Attorneys: Pittsburgh VA failed to disclose Legionella bacteria hazards
Embattled Pittsburgh VA officials might have broken federal rules by not telling pneumonia patients or their survivors that Legionella bacteria in the Oakland hospital had sickened patients, lawyers said on Thursday.
“I think they really would have had the obligation, potentially, to notify anybody who was hospitalized there, particularly anyone in the transplant facility,” said W. Robb Graham, a Cherry Hill, N.J., attorney who specializes in VA malpractice cases and is not involved in the Pittsburgh VA cases. “I would think they would be obligated to disclose to all inpatients” the exposure risk.
Tap water in VA hospitals in Oakland and O'Hara is suspected of sickening at least 21 veterans with Legionnaires' pneumonia since January 2011. Five have died.
“We have made disclosures to all affected patients or their representatives,” Pittsburgh VA spokesman David Cowgill wrote in an email.
He would not say whether every pneumonia patient hospitalized or treated in the Oakland and O'Hara hospitals since 2011 had been alerted.
The Centers for Disease Control and Prevention in Atlanta told Pittsburgh VA officials on Oct. 30, 2012, that the water was causing Legionnaires' cases, the VA administrator, Dr. Robert L. Jesse, told a congressional subcommittee this week.
That should have triggered immediate notifications to past and current pneumonia patients in accordance with a national VA policy for disclosing hazardous hospital conditions, analysts monitoring the case said. The policy mandates formal disclosures to patients or their survivors when “occurrences of harm or potential harm” in the hospital endanger veterans' health.
Officials have not released names of patients the CDC identified as contracting or dying from Legionnaires' disease.
Lawyers representing the families of two deceased veterans said they received no formal communication from the VA about the discovery of Legionella — in apparent violation of the disclosure standards.
The office of VA Inspector General George J. Opfer will look into disclosure compliance as part of its ongoing review, spokeswoman Catherine Gromek said. A congressional investigation is under way as well.
The precise threat “should have been disclosed to anyone who may have had Legionella exposure,” said Philadelphia attorney John N. Zervanos, who represents the family of the late John Ciarolla, 83, of North Versailles.

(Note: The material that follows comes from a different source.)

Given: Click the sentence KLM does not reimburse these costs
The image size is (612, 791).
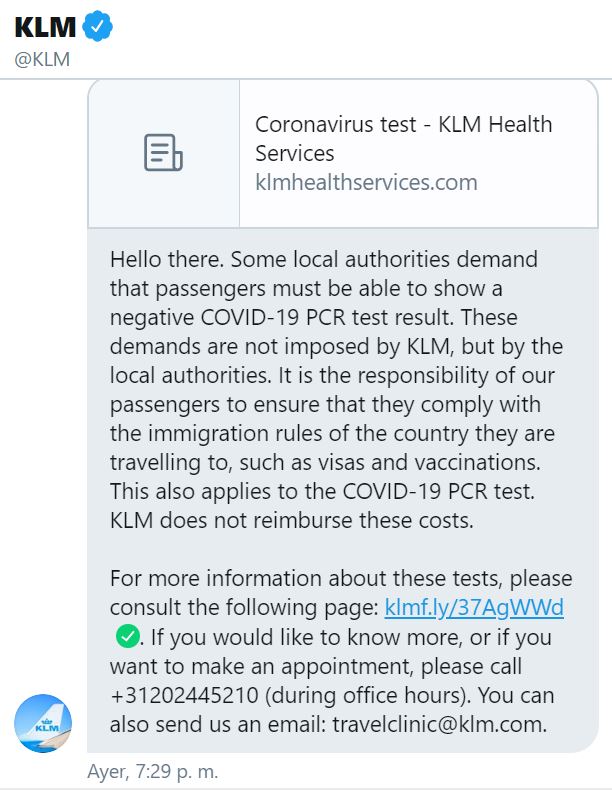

After Ciarolla was admitted to the Oakland hospital, a VA doctor advised his family that he was infected with the Legionella bacteria, Zervanos said. Ciarolla's death from pneumonia in the hospital in July 2011 led relatives to believe he had been exposed to Legionella there.
Zervanos said he had “no information to indicate” the hospital staff told the family the bacteria infecting Ciarolla originated in the hospital.
“I believe they (VA officials) were concerned about Legionella as early as, potentially, the spring of 2011,” Zervanos said. “I think anybody who was treated for pneumonia at the very least should have been advised. I don't think you need to be contacting every patient who was in there if they don't have evidence of pneumonia or lung issues. But I think if you had a lung problem, you should have been advised by the VA.”
Downtown-based attorney Harry S. Cohen said he sees “a clear violation” of VA disclosure standards. His firm represents the family of veteran William E. Nicklas of Hampton, who died of Legionnaires' disease in November in the Oakland VA.
The family has announced plans to sue.
“Not only were the Nicklases not notified pursuant to the statute — Mrs. Nicklas was contacted in an attempt to intimidate her from pursuing her legal rights” to sue, Cohen said, declining to elaborate.
“They certainly received information through informal or confidential measures that there was an awareness of this ongoing problem,” Cohen said.
Cowgill would not respond to the claim of intimidation because of the pending legal action.
Cohen said blatant violations of the transparency standards warrant “stiff sanctions imposed on individuals who are responsible for the violation.”
Graham, the New Jersey attorney, said VA officials would determine punishment of any infraction. Gromek would not comment on possible sanctions.
Having combed through many years of VA inspector general reports, Graham said, he could not recall any disciplinary action stemming from disclosure violations.
“In my experience, I don't think anyone is seriously penalized at any VA hospital for not complying with this policy,” he said.